◆ WHAT YOU SHOULD DO
The entries are to be returned exactly as written.

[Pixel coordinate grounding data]
════════
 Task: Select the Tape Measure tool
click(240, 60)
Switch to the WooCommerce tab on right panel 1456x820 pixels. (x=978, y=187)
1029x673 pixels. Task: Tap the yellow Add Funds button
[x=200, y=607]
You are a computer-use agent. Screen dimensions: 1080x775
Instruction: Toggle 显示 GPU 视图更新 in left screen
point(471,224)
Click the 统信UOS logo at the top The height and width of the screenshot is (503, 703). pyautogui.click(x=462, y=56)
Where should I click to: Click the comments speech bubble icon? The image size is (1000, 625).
════════
◆ RESPONSE TO THIS TASK
 Task: Select the Tape Measure tool
click(240, 60)
Switch to the WooCommerce tab on right panel 1456x820 pixels. (x=978, y=187)
1029x673 pixels. Task: Tap the yellow Add Funds button
[x=200, y=607]
You are a computer-use agent. Screen dimensions: 1080x775
Instruction: Toggle 显示 GPU 视图更新 in left screen
point(471,224)
Click the 统信UOS logo at the top The height and width of the screenshot is (503, 703). pyautogui.click(x=462, y=56)
Where should I click to: Click the comments speech bubble icon? The image size is (1000, 625).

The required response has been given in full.